ASSIGNMENT:
Gather, from the data below, each line in which the word "نایاب" occurs.

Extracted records
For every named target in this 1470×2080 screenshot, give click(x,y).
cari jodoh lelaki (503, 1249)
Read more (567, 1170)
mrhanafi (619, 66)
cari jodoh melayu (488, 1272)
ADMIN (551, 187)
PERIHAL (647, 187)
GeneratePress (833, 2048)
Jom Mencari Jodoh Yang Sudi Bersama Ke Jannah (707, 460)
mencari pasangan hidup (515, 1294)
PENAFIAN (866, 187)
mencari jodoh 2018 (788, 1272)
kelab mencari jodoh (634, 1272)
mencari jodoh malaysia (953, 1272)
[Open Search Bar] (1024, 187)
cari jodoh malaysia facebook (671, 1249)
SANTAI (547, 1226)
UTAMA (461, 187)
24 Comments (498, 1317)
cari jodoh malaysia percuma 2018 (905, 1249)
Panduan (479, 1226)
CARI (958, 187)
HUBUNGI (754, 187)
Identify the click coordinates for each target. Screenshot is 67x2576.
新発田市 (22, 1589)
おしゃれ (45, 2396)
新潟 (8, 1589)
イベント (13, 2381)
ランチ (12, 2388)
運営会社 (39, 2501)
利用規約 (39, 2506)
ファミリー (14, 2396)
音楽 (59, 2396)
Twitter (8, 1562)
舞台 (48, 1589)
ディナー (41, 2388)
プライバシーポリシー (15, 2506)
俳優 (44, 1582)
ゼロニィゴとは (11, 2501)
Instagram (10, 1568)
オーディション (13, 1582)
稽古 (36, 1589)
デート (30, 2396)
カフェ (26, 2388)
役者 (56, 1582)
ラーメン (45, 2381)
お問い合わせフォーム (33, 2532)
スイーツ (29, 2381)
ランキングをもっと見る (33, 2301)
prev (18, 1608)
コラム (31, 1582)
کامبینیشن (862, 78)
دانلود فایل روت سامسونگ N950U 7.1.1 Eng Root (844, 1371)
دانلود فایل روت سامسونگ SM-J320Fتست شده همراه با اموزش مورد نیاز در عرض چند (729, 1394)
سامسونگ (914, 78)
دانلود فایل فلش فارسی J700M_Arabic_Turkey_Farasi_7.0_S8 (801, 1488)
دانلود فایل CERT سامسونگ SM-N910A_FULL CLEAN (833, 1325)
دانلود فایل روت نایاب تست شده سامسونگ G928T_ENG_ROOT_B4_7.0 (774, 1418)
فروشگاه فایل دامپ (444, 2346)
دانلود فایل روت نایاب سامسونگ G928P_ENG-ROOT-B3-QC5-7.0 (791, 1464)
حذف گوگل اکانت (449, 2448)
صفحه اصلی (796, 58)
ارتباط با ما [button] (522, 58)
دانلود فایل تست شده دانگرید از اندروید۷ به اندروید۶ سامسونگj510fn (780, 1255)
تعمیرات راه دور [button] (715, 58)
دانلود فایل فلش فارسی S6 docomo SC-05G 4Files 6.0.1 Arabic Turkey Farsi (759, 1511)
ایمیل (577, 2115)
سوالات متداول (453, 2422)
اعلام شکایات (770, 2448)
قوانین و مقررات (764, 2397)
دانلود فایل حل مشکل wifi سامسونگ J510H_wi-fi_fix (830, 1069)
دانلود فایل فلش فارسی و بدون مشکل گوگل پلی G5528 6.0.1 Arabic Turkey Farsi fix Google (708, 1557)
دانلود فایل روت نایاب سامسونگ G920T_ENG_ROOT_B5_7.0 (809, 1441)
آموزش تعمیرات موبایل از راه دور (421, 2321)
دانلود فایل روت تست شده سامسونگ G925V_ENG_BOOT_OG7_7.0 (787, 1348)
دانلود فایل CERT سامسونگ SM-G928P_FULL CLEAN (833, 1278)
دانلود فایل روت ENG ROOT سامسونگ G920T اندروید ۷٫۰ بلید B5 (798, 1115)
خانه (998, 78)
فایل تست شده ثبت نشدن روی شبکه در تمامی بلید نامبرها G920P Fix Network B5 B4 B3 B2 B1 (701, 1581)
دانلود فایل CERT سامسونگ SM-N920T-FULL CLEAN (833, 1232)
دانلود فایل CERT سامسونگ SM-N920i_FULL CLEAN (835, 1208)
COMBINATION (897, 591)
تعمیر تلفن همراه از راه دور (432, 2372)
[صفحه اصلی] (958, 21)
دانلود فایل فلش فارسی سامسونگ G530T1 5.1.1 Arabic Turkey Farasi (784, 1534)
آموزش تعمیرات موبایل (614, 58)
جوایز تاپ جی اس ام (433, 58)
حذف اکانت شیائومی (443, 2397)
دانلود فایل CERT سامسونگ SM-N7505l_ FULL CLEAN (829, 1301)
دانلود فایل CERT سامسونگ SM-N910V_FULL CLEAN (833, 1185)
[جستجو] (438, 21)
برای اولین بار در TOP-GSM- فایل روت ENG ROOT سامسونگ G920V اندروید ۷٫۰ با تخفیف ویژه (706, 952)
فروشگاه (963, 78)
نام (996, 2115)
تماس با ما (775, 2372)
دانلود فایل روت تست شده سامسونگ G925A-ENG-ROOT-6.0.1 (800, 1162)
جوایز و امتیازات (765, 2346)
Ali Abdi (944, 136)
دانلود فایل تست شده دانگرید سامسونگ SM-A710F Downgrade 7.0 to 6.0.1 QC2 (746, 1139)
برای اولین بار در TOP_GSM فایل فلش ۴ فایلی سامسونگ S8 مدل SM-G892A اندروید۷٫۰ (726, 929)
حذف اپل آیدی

ANSWER BOX:
دانلود فایل روت نایاب تست شده سامسونگ G928T_ENG_ROOT_B4_7.0 (774, 1418)
دانلود فایل روت نایاب سامسونگ G928P_ENG-ROOT-B3-QC5-7.0 (791, 1464)
دانلود فایل روت نایاب سامسونگ G920T_ENG_ROOT_B5_7.0 (809, 1441)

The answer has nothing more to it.